The third was a new invention developed by Don Collat, Vice-President in the Investment Banking Department. Collat anticipated that the 1984 amendments to the Internal Revenue Code would stimulate borrowing by employee stock ownership plans ("ESOP") and devised the "FRESOP" (for floating rate ESOP), which was similar to TENR, but capitalized on newly-enacted tax benefits for institutional lenders who financed ESOP purchases of company stock. ACC had expressed interest in leveraging their ESOP and was referred to Collat by Rick Schwartz. The transaction closed in November 1985, with Bankers Trust acting as placement agent, letter of credit bank, and indenture trustee for the note purchasers. Bankers Trust had played no part in designing the ESOP itself, nor did they decide how the note proceeds would be used. Bankers Trust did recommend that a larger FRESOP issue would be more marketable, but the evidence suggests no link between this advice and the nature of ACC's shareholders. The ESOP trustee, First National Bank of Minneapolis, notified Bankers Trust on December 9, 1985, that stock had been purchased with the note proceeds. An attachment indicated that the $5 million proceeds from the FRESOP Note Series A purchased 606,061 shares of stock from "various individuals" at 8¼ per share. Proceeds from Series B and C were used to purchase stock from a half-dozen brokers, including Drexel Burnham Lambert, Inc. Don Collat testified that he had a "vague understanding" of who the ACC shareholders were, and knew that there were "substantial holdings by managers of the company." He could not recall if he knew the names of the managers or whether they were Keating family members. He testified that he had known that Charles Keating, Jr. himself was a major shareholder.

The December 9, 1985 letter post-dates the development and closure of the ESOP financing and contains no specific information about the sellers. Overall, the evidence offers no support for the conclusion that Bankers Trust knew or should have known that ACC was using its ESOP to illegally manipulate the price of its stock.

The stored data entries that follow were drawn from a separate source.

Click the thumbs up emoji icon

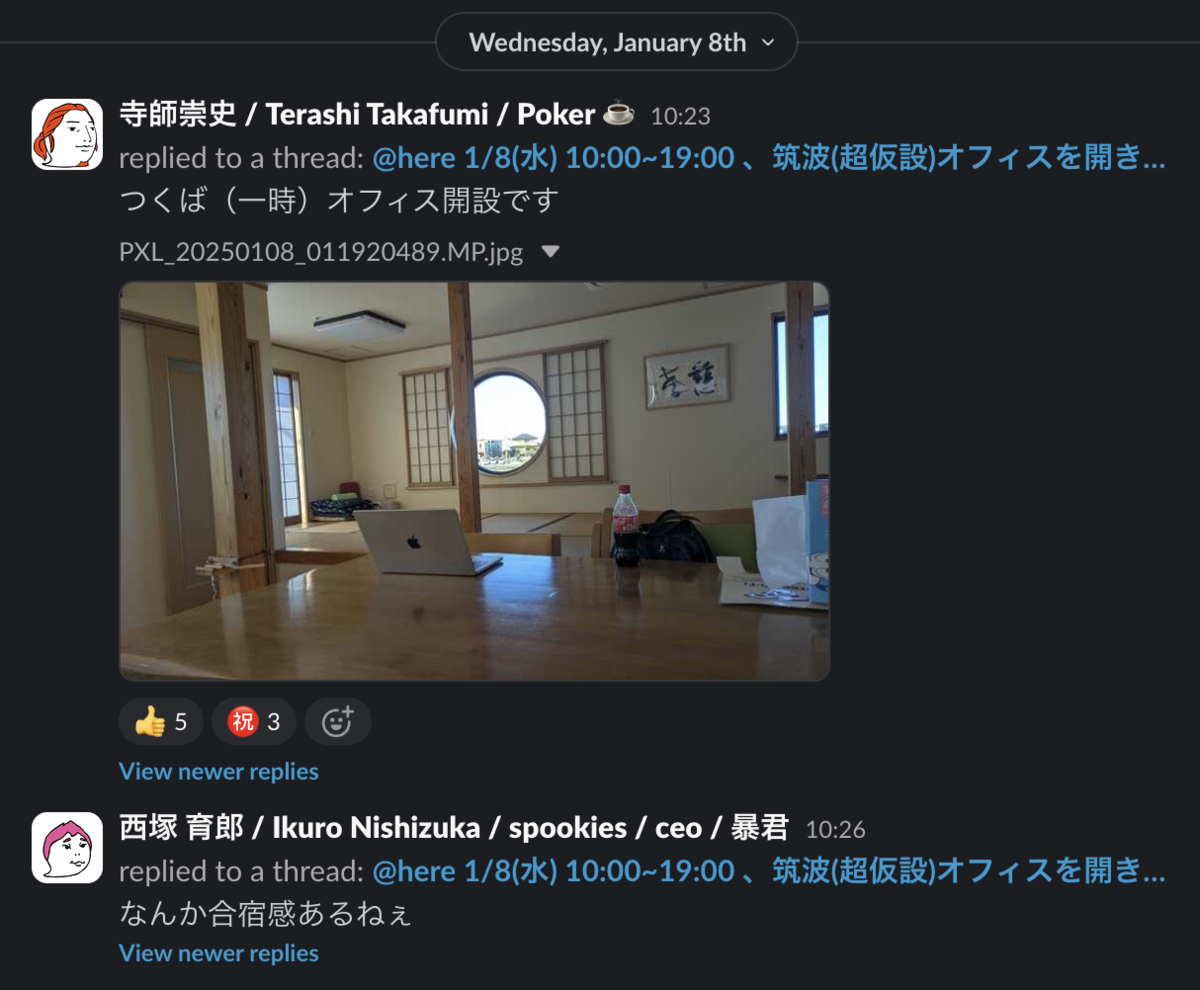tap(150, 722)
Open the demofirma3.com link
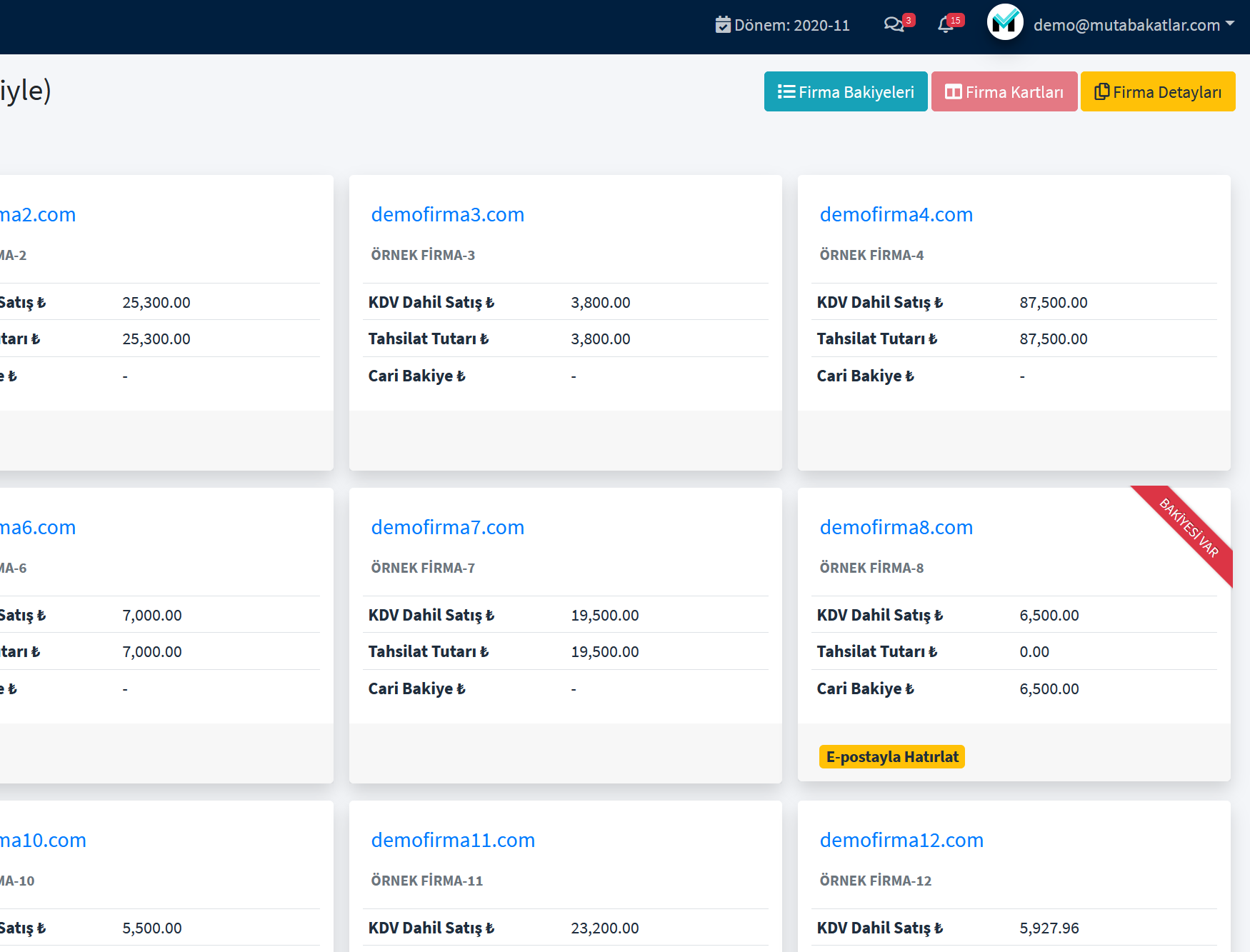 (447, 214)
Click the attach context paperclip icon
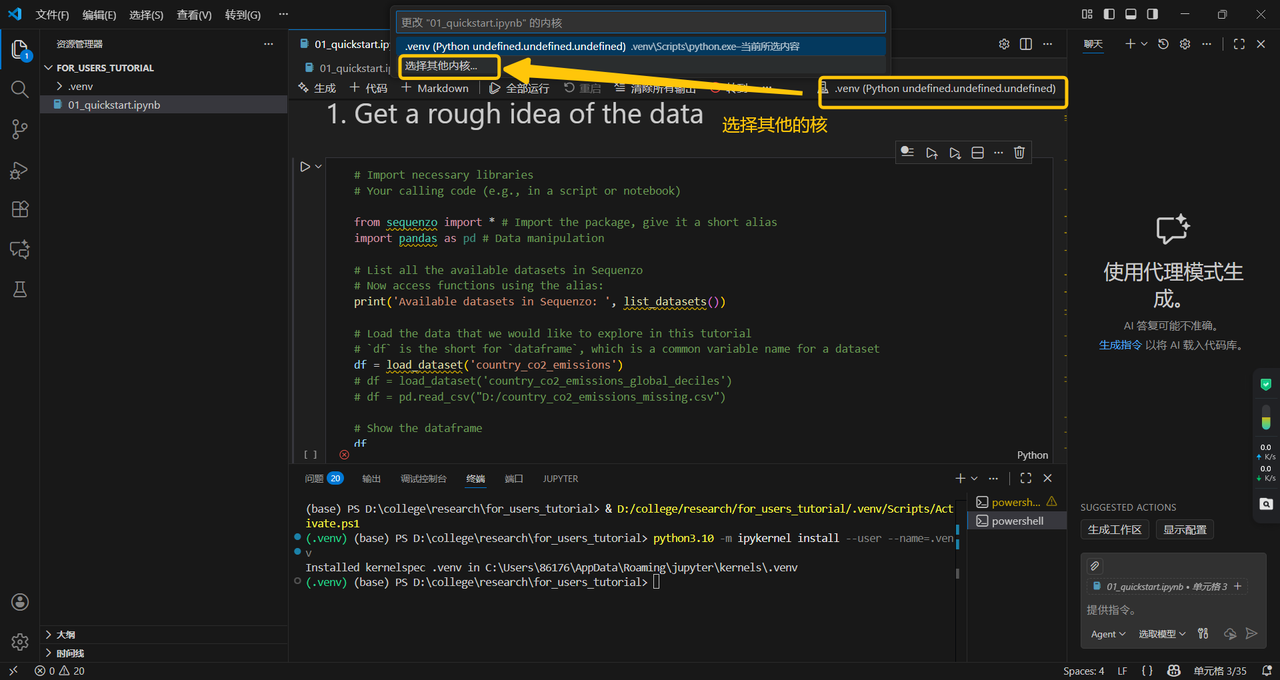Screen dimensions: 1280x680 coord(1095,566)
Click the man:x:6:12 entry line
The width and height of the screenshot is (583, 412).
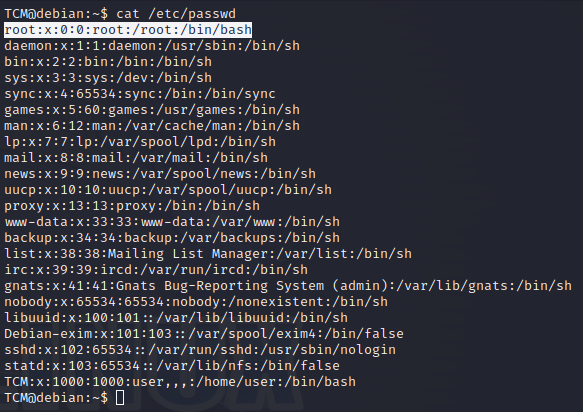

C. Knowledge of Opportunistic, Imprudent Operations

After the 1985-1986 credit dealings, a series of in-house communiques document Bankers Trust's assessments of ACC/Lincoln as a credit risk.

A credit memorandum dated October 11, 1985 notes that when ACC acquired Lincoln in early 1984, the new Keating management team "ceased traditional S & L lending activities (such as financing residential real estate), in order to pursue other business initiatives which are more aligned with the business of ACC ... [including] the acquisition and development of real estate for resale, the origination of $5MM+ commercial and real estate loans and the management of a $300MM+ portfolio of equity and high yield real estate loans and securities."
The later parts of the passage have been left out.